Enunciado:
Según el fragmento propuesto, ¿en qué estado hay que ver a la gente para terminar de conocerla?

───── Fragmento propuesto

Mis fines de semana son cortos.
Debo distribuirlos de la mejor manera, departir con los viejos y con los nuevos, desvelarme por pura solidaridad, contar intimidades como quien intercambia cartitas para una planilla infantiloide (ésta la tengo, ésta no), cenar con nuevas amistades, tomar martinis sucios con la mejor escenografía posible, bares con baños ecológicos que te dan la sensación de estarte lavando las manos con la misma agua donde orinaste, el entusiasmo de los bartenders, el arte rodeándolo a uno sin que uno le preste mayor atención.
Luego los antros más tópicos, el espejo pseudo barroco, los angelitos negros sosteniendo una vela que apenas ilumina (una alegoría racista acaso), paredes rojas y sonrisas de postín. Uno nunca termina de conocer a la gente hasta que la ve borracha y eso puede ser tan conmovedor como terrible.

──────────
───── Datos proporcionados

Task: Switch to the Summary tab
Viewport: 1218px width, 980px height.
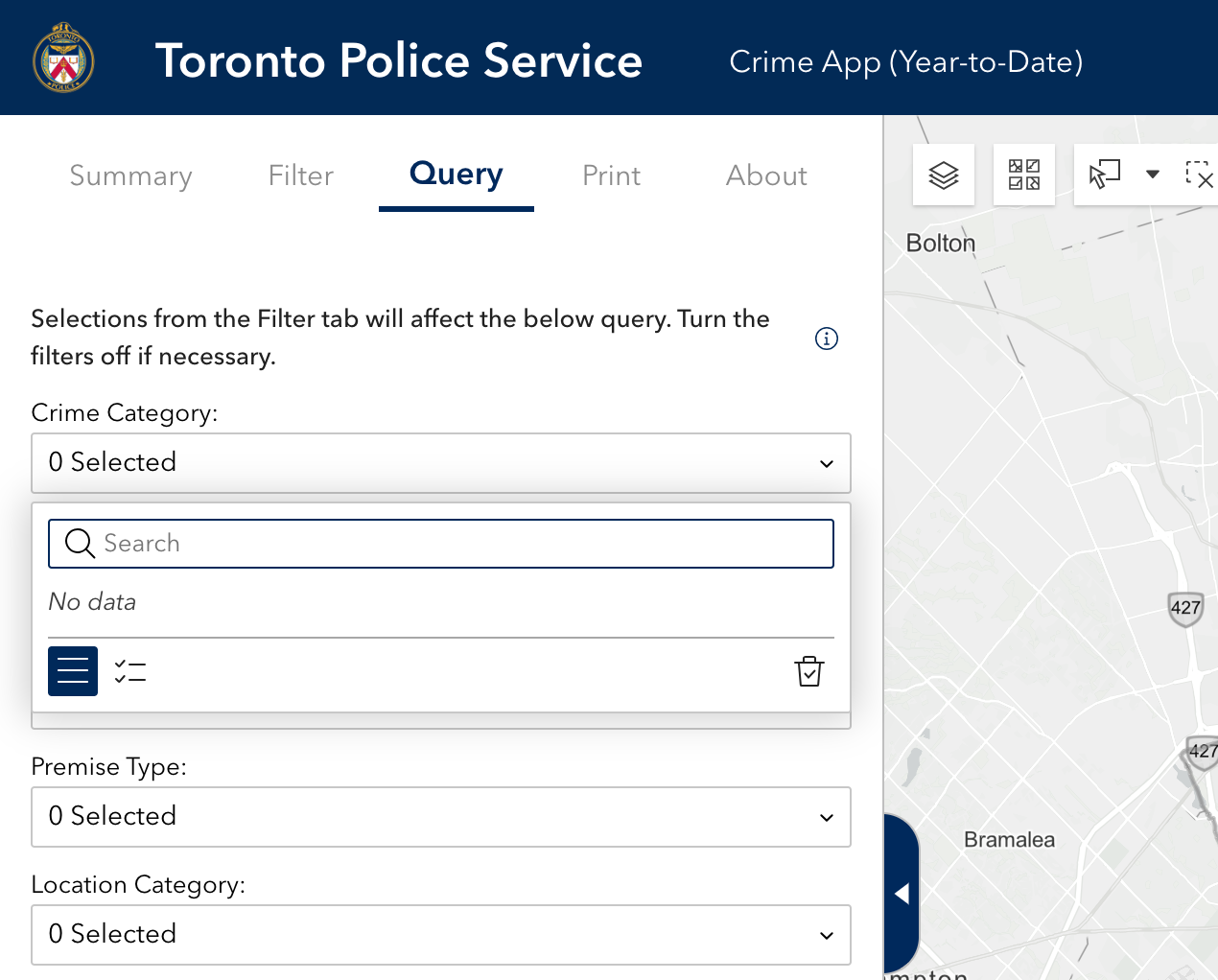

──────────

Resultado del ejercicio:
Borracha.